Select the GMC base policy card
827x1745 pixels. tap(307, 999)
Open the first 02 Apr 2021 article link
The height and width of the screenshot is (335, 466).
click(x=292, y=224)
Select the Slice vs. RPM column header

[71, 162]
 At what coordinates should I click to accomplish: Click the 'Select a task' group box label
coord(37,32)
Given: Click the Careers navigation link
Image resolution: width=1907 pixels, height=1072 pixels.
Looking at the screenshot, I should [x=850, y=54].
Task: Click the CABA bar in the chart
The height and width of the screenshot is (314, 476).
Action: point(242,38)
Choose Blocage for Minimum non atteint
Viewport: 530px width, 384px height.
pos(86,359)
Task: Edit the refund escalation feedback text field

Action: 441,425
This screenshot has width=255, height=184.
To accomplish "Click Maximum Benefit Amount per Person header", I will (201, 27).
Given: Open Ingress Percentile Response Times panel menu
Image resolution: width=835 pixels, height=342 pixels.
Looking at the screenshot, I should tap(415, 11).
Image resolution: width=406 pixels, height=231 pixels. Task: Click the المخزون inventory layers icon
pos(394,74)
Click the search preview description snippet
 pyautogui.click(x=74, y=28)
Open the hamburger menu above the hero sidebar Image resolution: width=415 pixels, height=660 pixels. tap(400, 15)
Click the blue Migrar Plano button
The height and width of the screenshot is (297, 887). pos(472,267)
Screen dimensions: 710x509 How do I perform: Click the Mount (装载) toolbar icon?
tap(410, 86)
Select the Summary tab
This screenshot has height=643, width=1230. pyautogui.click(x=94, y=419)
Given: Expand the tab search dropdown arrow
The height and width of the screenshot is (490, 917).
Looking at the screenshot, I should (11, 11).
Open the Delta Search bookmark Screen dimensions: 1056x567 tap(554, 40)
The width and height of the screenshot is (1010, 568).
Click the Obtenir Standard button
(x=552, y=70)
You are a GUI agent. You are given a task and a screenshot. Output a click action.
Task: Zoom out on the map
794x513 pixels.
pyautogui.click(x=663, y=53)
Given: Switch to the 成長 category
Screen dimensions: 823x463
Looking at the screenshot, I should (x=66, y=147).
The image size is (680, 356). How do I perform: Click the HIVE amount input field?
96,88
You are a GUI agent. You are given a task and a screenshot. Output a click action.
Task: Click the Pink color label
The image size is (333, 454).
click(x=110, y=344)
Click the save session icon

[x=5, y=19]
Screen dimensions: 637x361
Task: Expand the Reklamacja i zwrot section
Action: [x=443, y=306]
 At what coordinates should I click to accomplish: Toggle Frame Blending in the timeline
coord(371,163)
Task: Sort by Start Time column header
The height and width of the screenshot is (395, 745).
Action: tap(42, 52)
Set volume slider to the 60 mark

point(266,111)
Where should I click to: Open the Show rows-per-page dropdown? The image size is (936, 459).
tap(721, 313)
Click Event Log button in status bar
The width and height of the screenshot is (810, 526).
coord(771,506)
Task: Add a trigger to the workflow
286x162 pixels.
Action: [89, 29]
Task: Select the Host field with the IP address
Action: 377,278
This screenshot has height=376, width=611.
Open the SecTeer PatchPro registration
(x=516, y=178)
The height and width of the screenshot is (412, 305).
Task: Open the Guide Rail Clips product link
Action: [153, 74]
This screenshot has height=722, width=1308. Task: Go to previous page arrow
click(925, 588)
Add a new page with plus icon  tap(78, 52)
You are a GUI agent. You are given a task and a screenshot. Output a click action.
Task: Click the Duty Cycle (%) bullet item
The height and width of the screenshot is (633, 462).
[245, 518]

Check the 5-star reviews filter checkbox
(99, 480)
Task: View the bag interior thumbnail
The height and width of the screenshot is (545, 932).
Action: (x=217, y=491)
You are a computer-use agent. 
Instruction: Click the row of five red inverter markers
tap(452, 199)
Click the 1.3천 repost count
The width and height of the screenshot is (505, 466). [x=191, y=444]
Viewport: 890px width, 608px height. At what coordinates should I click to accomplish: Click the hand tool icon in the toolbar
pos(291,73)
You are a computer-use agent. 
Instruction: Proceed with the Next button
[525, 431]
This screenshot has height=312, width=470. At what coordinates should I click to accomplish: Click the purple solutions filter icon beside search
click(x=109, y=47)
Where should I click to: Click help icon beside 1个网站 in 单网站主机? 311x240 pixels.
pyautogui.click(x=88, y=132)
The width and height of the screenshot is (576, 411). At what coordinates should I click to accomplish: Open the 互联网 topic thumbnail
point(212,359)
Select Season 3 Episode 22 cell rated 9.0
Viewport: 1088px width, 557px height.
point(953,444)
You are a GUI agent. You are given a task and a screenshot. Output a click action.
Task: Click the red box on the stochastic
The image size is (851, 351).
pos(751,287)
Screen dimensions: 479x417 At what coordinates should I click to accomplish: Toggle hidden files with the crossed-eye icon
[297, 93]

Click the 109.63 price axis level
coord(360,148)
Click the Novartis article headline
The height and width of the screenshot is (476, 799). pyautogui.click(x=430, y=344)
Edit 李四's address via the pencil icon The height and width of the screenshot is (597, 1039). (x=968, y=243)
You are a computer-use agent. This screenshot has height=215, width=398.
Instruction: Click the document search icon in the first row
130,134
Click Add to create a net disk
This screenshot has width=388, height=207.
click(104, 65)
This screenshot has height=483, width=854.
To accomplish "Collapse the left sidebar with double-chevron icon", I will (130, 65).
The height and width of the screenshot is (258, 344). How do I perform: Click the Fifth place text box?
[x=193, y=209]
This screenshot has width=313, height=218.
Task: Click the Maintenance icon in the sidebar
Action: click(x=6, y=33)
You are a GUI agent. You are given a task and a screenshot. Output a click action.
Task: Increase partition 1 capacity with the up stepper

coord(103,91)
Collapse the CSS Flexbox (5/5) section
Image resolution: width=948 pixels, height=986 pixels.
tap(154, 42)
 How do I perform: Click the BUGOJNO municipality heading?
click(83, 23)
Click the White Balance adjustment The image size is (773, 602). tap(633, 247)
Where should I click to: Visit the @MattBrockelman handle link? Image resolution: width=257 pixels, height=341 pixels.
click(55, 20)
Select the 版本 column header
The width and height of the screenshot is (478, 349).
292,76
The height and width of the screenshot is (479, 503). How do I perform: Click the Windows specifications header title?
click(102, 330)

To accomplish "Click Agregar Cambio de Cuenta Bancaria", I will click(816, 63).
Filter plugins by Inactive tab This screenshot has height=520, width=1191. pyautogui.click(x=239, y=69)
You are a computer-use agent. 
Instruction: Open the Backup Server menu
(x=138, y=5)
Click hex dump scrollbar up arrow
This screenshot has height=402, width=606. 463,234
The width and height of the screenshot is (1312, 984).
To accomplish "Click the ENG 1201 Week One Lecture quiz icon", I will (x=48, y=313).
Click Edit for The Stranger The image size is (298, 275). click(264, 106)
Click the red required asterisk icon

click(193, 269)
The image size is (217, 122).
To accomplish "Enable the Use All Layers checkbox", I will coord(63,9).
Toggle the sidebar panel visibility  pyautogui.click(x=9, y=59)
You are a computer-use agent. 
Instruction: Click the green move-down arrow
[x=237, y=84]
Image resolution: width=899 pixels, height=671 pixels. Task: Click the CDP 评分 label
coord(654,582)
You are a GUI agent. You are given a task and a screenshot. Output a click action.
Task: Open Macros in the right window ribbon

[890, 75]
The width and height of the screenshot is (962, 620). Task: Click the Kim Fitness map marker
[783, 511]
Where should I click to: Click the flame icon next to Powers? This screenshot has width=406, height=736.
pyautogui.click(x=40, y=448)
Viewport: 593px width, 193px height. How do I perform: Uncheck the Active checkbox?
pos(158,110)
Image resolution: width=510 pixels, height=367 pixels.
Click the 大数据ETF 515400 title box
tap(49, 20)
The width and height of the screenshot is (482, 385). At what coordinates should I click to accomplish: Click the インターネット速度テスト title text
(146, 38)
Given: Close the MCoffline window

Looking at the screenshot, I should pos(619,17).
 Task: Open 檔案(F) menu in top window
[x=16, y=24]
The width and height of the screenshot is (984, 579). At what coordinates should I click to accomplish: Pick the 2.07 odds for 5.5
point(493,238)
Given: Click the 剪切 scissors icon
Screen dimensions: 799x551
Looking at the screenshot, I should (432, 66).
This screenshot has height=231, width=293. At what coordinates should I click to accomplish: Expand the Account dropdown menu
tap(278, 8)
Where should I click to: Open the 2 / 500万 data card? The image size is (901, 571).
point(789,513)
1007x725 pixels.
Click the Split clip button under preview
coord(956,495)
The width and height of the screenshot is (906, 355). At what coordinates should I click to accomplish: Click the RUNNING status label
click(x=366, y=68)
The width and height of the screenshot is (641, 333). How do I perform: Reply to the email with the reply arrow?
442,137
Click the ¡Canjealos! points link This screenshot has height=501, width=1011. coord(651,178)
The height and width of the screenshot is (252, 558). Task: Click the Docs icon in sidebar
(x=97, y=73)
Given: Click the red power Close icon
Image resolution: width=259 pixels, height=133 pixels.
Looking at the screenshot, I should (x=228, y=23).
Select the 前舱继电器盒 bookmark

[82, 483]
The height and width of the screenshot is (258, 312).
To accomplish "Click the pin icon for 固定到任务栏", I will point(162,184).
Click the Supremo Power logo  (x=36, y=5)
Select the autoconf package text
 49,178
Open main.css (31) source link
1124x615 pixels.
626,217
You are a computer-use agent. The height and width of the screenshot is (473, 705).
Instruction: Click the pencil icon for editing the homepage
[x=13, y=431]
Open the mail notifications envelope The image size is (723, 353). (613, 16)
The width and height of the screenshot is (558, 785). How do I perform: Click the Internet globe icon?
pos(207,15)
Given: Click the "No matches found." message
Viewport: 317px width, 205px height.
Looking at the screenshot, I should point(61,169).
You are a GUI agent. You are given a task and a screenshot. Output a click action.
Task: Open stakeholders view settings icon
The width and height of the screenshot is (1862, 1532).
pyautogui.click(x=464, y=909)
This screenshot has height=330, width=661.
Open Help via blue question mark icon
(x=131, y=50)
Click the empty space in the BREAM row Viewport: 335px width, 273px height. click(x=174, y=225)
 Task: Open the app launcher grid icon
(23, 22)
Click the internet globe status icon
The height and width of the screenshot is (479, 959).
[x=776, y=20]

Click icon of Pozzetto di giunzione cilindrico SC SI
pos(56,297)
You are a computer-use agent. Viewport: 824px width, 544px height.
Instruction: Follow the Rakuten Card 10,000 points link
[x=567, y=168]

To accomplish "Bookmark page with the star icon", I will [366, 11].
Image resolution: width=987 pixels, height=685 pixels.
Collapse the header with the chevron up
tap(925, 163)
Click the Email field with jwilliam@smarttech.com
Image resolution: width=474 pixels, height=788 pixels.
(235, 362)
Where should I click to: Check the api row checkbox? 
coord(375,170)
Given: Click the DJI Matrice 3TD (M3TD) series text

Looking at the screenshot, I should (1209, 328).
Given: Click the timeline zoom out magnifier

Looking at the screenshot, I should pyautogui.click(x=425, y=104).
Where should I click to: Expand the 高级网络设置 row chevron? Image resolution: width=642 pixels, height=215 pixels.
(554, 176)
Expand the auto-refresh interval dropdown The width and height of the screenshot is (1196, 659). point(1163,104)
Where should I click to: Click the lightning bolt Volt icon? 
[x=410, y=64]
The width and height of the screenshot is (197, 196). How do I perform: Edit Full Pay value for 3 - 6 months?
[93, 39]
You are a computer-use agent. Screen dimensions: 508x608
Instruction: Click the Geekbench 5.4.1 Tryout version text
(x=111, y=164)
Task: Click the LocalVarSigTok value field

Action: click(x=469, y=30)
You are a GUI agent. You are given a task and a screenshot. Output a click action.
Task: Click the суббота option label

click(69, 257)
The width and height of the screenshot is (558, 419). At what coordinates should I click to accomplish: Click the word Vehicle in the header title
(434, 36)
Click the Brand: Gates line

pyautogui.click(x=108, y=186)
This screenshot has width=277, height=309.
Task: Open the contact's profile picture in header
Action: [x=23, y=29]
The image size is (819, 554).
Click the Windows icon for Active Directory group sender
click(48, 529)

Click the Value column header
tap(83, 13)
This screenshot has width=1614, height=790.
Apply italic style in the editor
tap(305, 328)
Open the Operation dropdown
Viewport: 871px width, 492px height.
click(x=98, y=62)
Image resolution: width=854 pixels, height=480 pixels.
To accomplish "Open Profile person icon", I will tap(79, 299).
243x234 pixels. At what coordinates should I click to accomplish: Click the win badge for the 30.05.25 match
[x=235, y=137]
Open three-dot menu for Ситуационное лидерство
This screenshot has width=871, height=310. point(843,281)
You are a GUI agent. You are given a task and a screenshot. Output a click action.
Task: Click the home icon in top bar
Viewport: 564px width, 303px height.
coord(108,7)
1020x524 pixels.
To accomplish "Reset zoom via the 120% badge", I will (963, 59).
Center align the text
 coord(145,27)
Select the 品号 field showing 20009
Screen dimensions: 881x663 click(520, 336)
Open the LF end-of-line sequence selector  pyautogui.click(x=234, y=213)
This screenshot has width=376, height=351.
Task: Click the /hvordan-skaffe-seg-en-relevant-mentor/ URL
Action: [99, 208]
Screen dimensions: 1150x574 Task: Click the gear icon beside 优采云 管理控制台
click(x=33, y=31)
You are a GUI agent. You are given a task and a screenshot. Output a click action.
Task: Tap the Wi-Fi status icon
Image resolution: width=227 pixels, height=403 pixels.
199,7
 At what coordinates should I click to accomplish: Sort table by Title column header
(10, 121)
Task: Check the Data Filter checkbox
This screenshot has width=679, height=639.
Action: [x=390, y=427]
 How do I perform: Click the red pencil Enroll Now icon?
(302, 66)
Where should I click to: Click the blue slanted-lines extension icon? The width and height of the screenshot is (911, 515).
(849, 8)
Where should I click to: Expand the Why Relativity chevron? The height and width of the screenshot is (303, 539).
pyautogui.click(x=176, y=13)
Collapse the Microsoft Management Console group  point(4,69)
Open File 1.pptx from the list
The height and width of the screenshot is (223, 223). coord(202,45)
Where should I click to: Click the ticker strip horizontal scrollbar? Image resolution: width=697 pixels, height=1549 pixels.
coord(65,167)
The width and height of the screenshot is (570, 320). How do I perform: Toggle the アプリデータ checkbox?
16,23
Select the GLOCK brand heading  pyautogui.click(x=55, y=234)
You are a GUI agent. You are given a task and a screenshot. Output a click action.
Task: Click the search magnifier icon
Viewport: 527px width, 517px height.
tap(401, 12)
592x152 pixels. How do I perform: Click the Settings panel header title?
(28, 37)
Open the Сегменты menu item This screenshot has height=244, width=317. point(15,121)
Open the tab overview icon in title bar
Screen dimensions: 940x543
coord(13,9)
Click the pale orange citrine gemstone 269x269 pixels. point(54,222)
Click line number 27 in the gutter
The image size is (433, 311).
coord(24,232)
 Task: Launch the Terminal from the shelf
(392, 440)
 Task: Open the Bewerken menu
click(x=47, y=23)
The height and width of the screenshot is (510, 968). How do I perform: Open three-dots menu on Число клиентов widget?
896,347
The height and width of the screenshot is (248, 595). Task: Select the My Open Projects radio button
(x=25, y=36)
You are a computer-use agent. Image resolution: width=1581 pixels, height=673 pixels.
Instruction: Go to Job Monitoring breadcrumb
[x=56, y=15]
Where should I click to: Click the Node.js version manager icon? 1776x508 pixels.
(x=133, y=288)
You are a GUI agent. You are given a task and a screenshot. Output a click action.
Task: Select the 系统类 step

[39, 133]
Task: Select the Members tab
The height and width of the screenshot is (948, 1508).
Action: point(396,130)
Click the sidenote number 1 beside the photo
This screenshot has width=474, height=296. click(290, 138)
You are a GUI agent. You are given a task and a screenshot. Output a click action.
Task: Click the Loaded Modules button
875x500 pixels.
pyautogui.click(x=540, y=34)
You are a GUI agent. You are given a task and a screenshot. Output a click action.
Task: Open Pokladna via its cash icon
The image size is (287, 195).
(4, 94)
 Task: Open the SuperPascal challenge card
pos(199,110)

== Work instructions ==
Within the material above, extract exactly the lines that start at the line containing "Image resolution: width=259" and stop after the line containing "Click the empty", and only those.

== Answer space ==
Image resolution: width=259 pixels, height=133 pixels.
Looking at the screenshot, I should (x=228, y=23).
Select the 前舱继电器盒 bookmark

[82, 483]
The height and width of the screenshot is (258, 312).
To accomplish "Click the pin icon for 固定到任务栏", I will point(162,184).
Click the Supremo Power logo  (x=36, y=5)
Select the autoconf package text
 49,178
Open main.css (31) source link
1124x615 pixels.
626,217
You are a computer-use agent. The height and width of the screenshot is (473, 705).
Instruction: Click the pencil icon for editing the homepage
[x=13, y=431]
Open the mail notifications envelope The image size is (723, 353). (613, 16)
The width and height of the screenshot is (558, 785). How do I perform: Click the Internet globe icon?
pos(207,15)
Given: Click the "No matches found." message
Viewport: 317px width, 205px height.
Looking at the screenshot, I should point(61,169).
You are a GUI agent. You are given a task and a screenshot. Output a click action.
Task: Open stakeholders view settings icon
The width and height of the screenshot is (1862, 1532).
pyautogui.click(x=464, y=909)
This screenshot has height=330, width=661.
Open Help via blue question mark icon
(x=131, y=50)
Click the empty space in the BREAM row Viewport: 335px width, 273px height. click(x=174, y=225)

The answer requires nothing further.